Personal information
- Date of birth: October 20, 1973 (age 52)
- Place of birth: Sacramento, California, U.S.
- Height: 5 ft 8 in (1.73 m)
- Position: Forward

College career
- Years: Team / Apps / (Gls)
- 1992–1995: San Diego Toreros

Senior career*
- Years: Team / Apps / (Gls)
- 1996–1998: Los Angeles Galaxy / 37 / (2)
- 1996: → Sacramento Scorpions (loan) /  / (3)
- 1998–1999: Tampa Bay Mutiny / 25 / (0)
- 1999: → MLS Pro-40 (loan) / 4 / (0)
- 1999: Colorado Rapids / 2 / (0)
- 2000: San Diego Flash / 23 / (5)

International career
- 1994–1995: United States U23 / 5 / (0)

= Guillermo Jara =

American soccer forward (born 1973)

Guillermo Jara (born October 20, 1973) is an American former soccer forward who played four seasons in Major League Soccer.

==Youth==
Jara grew up in Sacramento, California, attending Christian Brothers High School where he was a 1991 Parade magazine high school all-American. Jara also played club soccer with the Tri-Valley Soccer Club. He then played four years of college soccer at the University of San Diego from 1992 to 1995. He was the Soccer America magazine Freshman of the Year when he finished second in the US in assists and tied for third in the points list. He holds the university records for both goals and assists with 51 and 48 respectively. In his senior year, he was the 1995 West Coast Conference Player of the Year and a third team all-American.
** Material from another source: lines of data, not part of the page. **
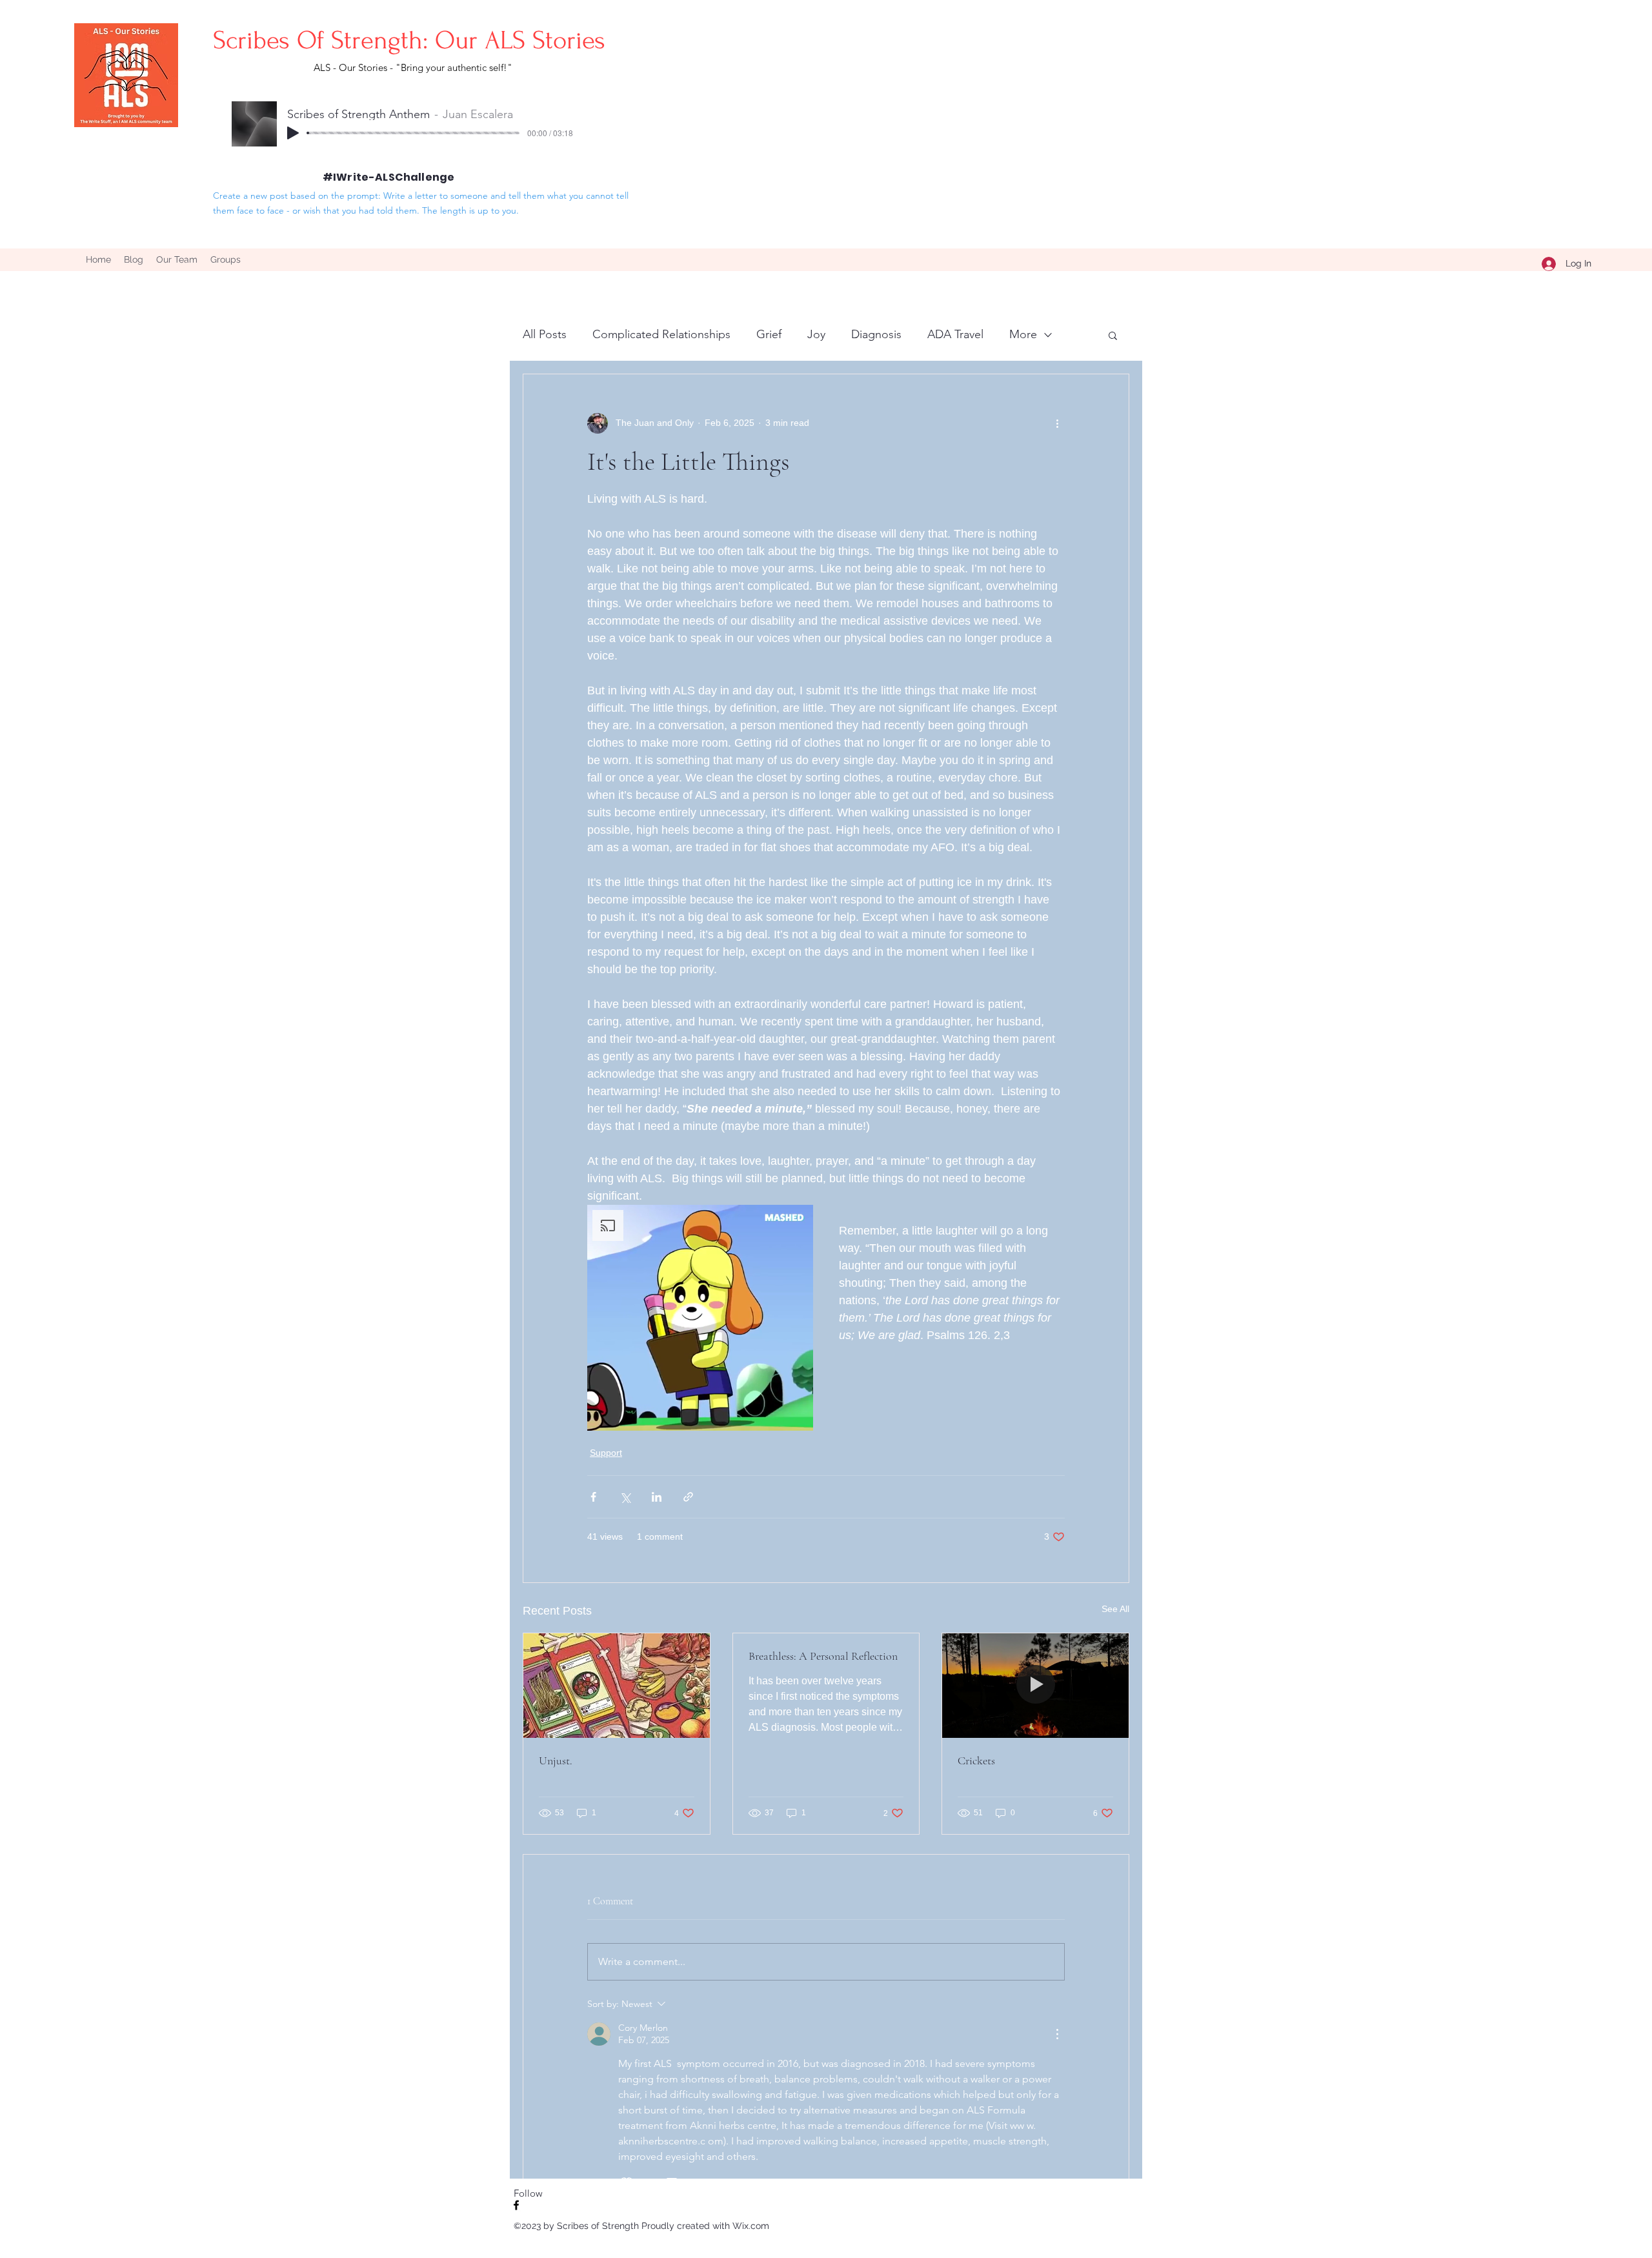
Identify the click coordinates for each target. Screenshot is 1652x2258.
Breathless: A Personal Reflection (823, 1656)
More (1023, 334)
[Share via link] (688, 1497)
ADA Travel (955, 334)
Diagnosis (876, 334)
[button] (1113, 335)
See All (1115, 1609)
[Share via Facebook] (593, 1497)
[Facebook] (516, 2205)
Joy (816, 334)
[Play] (293, 132)
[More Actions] (1057, 2034)
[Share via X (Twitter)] (625, 1497)
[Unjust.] (616, 1685)
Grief (768, 334)
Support (606, 1452)
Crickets (976, 1760)
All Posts (545, 334)
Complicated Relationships (661, 334)
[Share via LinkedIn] (656, 1497)
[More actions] (1057, 423)
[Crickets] (1035, 1685)
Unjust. (555, 1760)
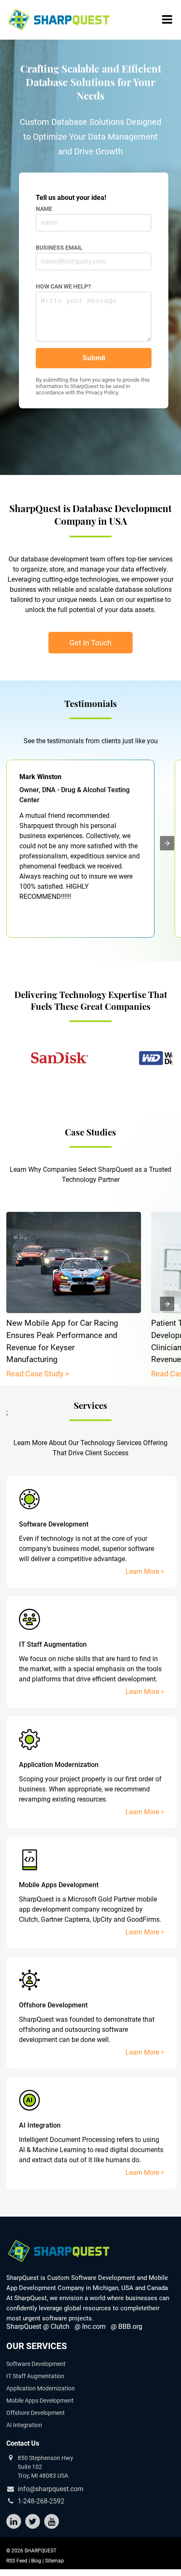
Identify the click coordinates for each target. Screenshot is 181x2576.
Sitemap (54, 2561)
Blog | (38, 2561)
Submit (94, 357)
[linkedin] (13, 2521)
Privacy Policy (101, 392)
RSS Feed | (18, 2561)
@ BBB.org (126, 2326)
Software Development (36, 2363)
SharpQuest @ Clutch (37, 2326)
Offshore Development (35, 2412)
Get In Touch (90, 642)
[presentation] (167, 843)
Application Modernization (40, 2388)
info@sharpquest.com (50, 2489)
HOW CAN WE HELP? (63, 286)
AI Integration (24, 2425)
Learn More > (144, 1571)
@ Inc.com (90, 2326)
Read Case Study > (37, 1373)
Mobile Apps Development (40, 2400)
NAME (44, 209)
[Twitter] (33, 2521)
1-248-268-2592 (41, 2501)
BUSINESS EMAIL (59, 248)
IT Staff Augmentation (35, 2376)
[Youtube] (51, 2521)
Jara is one of 22 college players to be part of the 40-40 club, having both 40 goals and 40 assists in their college career.

==U-23 national team==
Jara earned five caps with the United States U-23 men's national soccer team in 1994 and 1995. However, he never played for the senior national team.

==Professional==
In February 1996, the Los Angeles Galaxy selected Jara in the first round (7th overall) of the 1996 MLS College Draft. While he played in twenty-one games for the Galaxy in 1996, it was mostly as a late game substitute, amassing only 811 minutes. Consequently, the Galaxy loaned him to the Sacramento Scorpions of the USISL for several games. Jara plated even less in 1997, a total of only 353 minutes. In 1998, he played one game with the Galaxy before being traded to the Tampa Bay Mutiny. The Mutiny also used him sparingly, and in July sent him to the MLS Pro-40 team for four games. Jara began the 1999 season in Tampa Bay, but was traded to the Colorado Rapids on June 14, 1999, in exchange for Steve Trittschuh. Jara played only six minutes with the Rapids before the team released him on November 24, 1999. In 2000, Jara spent the season with the San Diego Flash of the USL A-League.